Monday, 2 March 2009

Reading the Pulse

The row over Sir Fred's pension rumbles on.

The latest to join the ranks of nay-sayers is Harriet Harman, deputy leader of the Labour Party and right-hand populist to our dear PM. Following the general dismay at the size of Fred's (and I feel that, as he has had such an impact on my life I am entitled to be on first-name terms)pension and, no doubt concerned that Labour ministers knew what his contract contained last year but failed to mention it to anyone at the time, she appeared on TV full of wrath and stated the following:-

"And it might be enforceable in a court of law, this contract, but it is not enforceable in the court of public opinion and that is where the government steps in."

Is it? I'd always assumed that the job of government was, well, to govern. That means taking some decisions that are legally correct but that may be unpopular with the great unwashed. This government, it seems, would rather stick pins into it's collective eyes (maybe it already has - that would certainly explain its lamentable blindness to pertinent facts) than appear to be 'not-listening'.

The problem with this, and it amazes me that no-one in the media seems to have picked up on it, is that walking down this pin-blinded alley is incredibly dangerous.

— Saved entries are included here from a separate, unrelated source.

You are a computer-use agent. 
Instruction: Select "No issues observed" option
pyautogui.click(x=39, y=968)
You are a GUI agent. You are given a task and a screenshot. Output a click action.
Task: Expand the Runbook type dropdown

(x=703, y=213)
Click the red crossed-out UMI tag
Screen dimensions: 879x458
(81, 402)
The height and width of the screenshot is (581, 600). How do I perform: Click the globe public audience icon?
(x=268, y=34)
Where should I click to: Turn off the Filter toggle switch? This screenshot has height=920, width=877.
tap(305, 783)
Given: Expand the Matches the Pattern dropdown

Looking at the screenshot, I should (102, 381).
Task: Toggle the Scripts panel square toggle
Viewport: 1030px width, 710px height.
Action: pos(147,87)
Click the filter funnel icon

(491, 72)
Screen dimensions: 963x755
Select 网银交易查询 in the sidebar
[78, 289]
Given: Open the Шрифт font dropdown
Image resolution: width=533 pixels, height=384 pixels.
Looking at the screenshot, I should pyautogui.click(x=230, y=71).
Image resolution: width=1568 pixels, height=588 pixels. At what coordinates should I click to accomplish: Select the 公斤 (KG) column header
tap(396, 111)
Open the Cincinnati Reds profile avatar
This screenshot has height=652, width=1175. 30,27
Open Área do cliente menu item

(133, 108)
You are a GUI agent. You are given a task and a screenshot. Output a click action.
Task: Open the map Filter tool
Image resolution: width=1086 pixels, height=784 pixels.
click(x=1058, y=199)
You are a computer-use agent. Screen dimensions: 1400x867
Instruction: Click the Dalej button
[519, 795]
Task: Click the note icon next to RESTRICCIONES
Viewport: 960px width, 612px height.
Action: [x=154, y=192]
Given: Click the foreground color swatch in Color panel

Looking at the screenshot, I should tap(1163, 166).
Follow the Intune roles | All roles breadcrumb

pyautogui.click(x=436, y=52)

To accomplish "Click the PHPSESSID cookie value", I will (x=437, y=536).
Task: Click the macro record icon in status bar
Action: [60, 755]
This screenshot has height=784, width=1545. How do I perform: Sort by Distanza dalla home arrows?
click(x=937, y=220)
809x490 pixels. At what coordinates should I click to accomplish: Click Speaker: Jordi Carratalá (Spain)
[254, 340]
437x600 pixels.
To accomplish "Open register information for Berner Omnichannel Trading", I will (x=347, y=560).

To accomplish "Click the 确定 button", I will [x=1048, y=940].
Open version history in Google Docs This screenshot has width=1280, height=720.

We've seen what happens when the masses take things into their own, somewhat grubby and illiterate hands. We have paediatricians being attacked because tabloid readers don't understand the difference between child doctors and child molesters. No doubt if Harridan Harman was in place at the time she would be calling for all these foul paediatricians to be lynched, as that is clearly what the public demands.

The problem this government has is that in the current crisis they feel they must be seen to be doing something. That translates as they must be seen to be doing anything.

Headless-chicken mode seems to be the order of the day.